In an investigation, a BPL official collects evidence and conducts interviews of the person who filed the allegation, potential witnesses, the licensee, and anyone else who might offer additional information. If sufficient evidence exists, the investigator will refer the allegation for review by an expert with the same or similar education, training, and experience as the provider.

If the expert concludes that the licensee failed to act within the minimal standards for the profession, the file is transferred for the drafting of an administrative complaint. Once served, the licensee has 30 days to respond in writing or the matter will result in automatic sanctions, although the State of Michigan can summarily suspend the provider’s license or registration if it believes there is an imminent threat to the public’s health, safety or welfare.

A compliance conference is conducted after the licensee responds to the complaint. The parties have the chance to then negotiate a settlement that might include a fine, probation, reprimand, license restriction or suspension, conditions for continued licensing, or dismissal. If a settlement is not reached, an administrative law judge (ALJ) holds a hearing with an assistant attorney general representing the State of Michigan. It is important for a health care provider to be represented by an attorney experienced in professional licensing matters, and professional liability insurance will often pay for a good portion of the attorney fees incurred.

Following the hearing, the ALJ issues a proposal for a decision that is presented to the disciplinary subcommittee for final determination. The subcommittee may accept the ALJ’s decision and issue sanctions, dismiss the complaint, or reverse the ALJ’s decision and issue its own findings. The subcommittee’s decision can be appealed to the Michigan Court of Appeals for further review.

What are the different “fraud and abuse” laws that apply to physicians?

Physicians can face criminal penalties, incur monetary fines, and risk loss of professional licenses if they violate federal fraud and abuse statutes. Here’s a breakdown of the three most prominent federal laws.

The False Claims Act (FCA) makes it illegal for a health care provider to submit a Medicare or Medicaid payment claim that the provider knew or should have known is false or fraudulent. The “knew or should have known” requirement means that the physician either actually knew of the falsity or that he or she “acted in deliberate ignorance or reckless disregard of the truth.”

The Anti-Kickback Statute (AKS) prohibits physicians from giving or accepting “remuneration” for patient referrals. Remuneration can be cash, expensive meals and hotel accommodations, excessive compensation for medical directorships or consultancies, and other items of value. AKS also prohibits remuneration for business opportunities that involve drugs, supplies, or health care services for which the federal government pays.

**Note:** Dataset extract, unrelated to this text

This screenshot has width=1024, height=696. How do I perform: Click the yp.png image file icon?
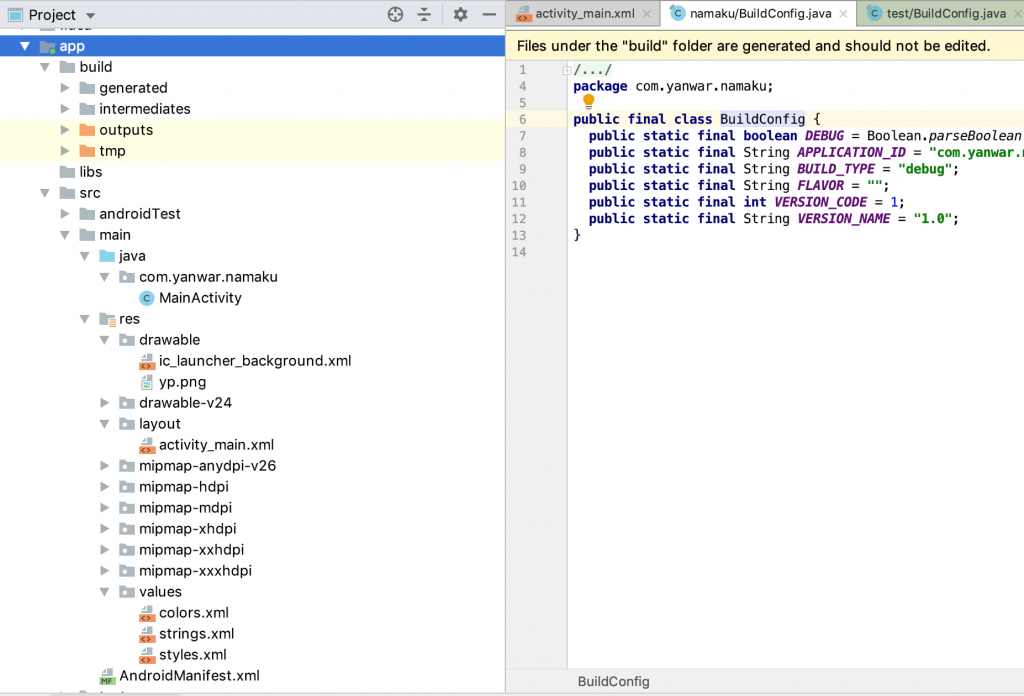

Under the Stark Law – also known as the Physician Self-Referral Law – it is illegal for physicians to refer patients to entities that provide “designated health services” payable by Medicare or Medicaid if the physician or an immediate family member has a financial relationship with those entities. Designated health services include clinical laboratories, physical and occupational therapy, radiology and diagnostic imaging, home health services,
outpatient prescription drugs, and inpatient and outpatient hospitals. Michigan also has statutes that cover the same issues but in different ways, and both the federal and state laws must be considered when reviewing any proposed health care arrangement.